Trump declares Roe v. Wade abortion anniversary to be ‘Sanctity of Human Life Day’
WASHINGTON, D.C., January 22, 2018 (LifeSiteNews) – President Donald Trump proclaimed Monday, January 22, 2018, "National Sanctity of Human Life Day." The proclamation comes on the 45th anniversary of Roe v. Wade, the landmark decision that legalized abortion in the U.S. throughout the entire nine months of a mother’s pregnancy.
Trump made the proclamation on Friday, as hundreds of thousands of pro-life pilgrims converged upon Washington D.C. for the annual March for Life.
“Today, we focus our attention on the love and protection each person, born and unborn, deserves regardless of disability, gender, appearance, or ethnicity,” begins Trump’s proclamation.
“Reverence for every human life, one of the values for which our Founding Fathers fought, defines the character of our Nation,” Trump continued in the proclamation. “Today, it moves us to promote the health of pregnant mothers and their unborn children.”
The president remarked how holding human life as sacred involves standing up for the “the weak and the powerless,” and “dispels the notion that our worth depends on the extent to which we are planned for or wanted.”

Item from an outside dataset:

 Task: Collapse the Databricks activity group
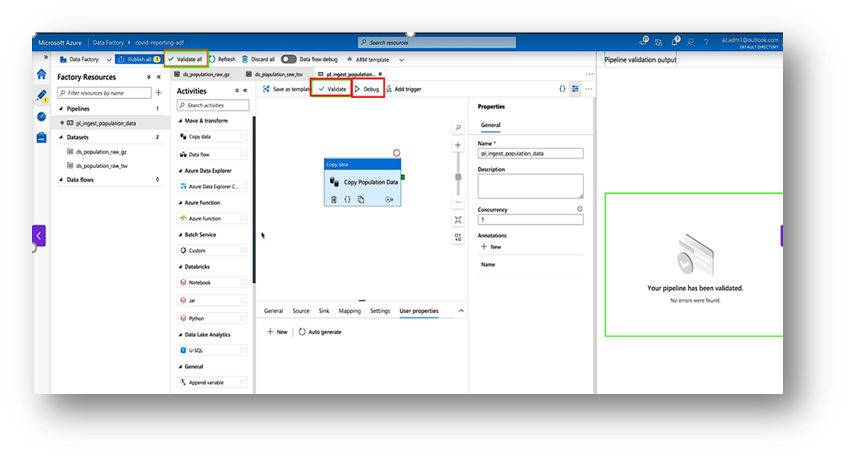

Trump emphasized that science is on the side of life in the proclamation, mentioning it twice.
“Science continues to support and build the case for life,” he states. “Medical technologies allow us to see images of the unborn children moving their newly formed fingers and toes, yawning, and even smiling.”
“Those images present us with irrefutable evidence that babies are growing within their mothers’ wombs — precious, unique lives, each deserving a future filled with promise and hope,” Trump continued. “We can also now operate on babies in utero to stave off life-threatening diseases. These important medical advances give us an even greater appreciation for the humanity of the unborn.”
The president then added: “Today, citizens throughout our great country are working for the cause of life and fighting for the unborn, driven by love and supported by both science and philosophy.”
Trump praised the pro-life movement in his proclamation for its commitment not only to unborn children, but to mothers of unborn children. He praised healthcare workers who uphold life in their work. He praised legislators who work to create protections on behalf of life. And he praised those who took part in the March for Life to witness to life.
“These compassionate Americans are volunteers who assist women through difficult pregnancies, facilitate adoptions, and offer hope to those considering or recovering from abortions,” he stated. “They are medical providers who, often at the risk of their livelihood, conscientiously refuse to participate in abortions.”
“And they are legislators who support health and safety standards, informed consent, parental notification, and bans on late-term abortions, when babies can feel pain,” Trump then added. “These undeterred warriors, many of whom travel to Washington, D.C., every year for the March for Life, are changing hearts and saving lives through their passionate defense of and loving care for all human lives.”
Trump’s proclamation also stated that reverence for human life “animates our concern for single moms; the elderly, the infirm, and the disabled; and orphan and foster children,” and “compels us to address” the opioid epidemic and mental health issues.
The reason for National Sanctity of Human Life Day, stated Trump, is “to affirm the truth that all life is sacred, that every person has inherent dignity and worth, and that no class of people should ever be discarded as 'non-human.'”
President Ronald Reagan proclaimed the first National Sanctity of Human Life Day in 1984, making note that millions of U.S. lives lost to abortion in the 11 years since Roe v. Wade — already by then “over tenfold the number of Americans lost in all our Nation’s wars” — was “a tragedy of stunning dimensions that stands in sad contrast to our belief that each life is sacred.”
Reagan called upon Americans to gather in their homes and places of worship on Sunday, January 22, 1984, “to give thanks for the gift of life, and to reaffirm our commitment to the dignity of every human being and the sanctity of each human life.”
Reagan issued the proclamation each year during his eight-year presidency on the Sunday closest to the Roe v. Wade anniversary.
This practice of declaring Sanctity of Human Life Day in conjunction with the annual commemoration of Roe v. Wade has been either continued - or not - every year since Reagan’s 1984 declaration depending on who’s been in the White House.
It was continued every year throughout the administration of Reagan’s successor, George H.W. Bush. Bill Clinton then dropped it during his eight years as president, and George W. Bush then resumed it again for his eight years in office.
Barack Obama did not declare National Sanctity of Human Life Day during the eight years of his administration.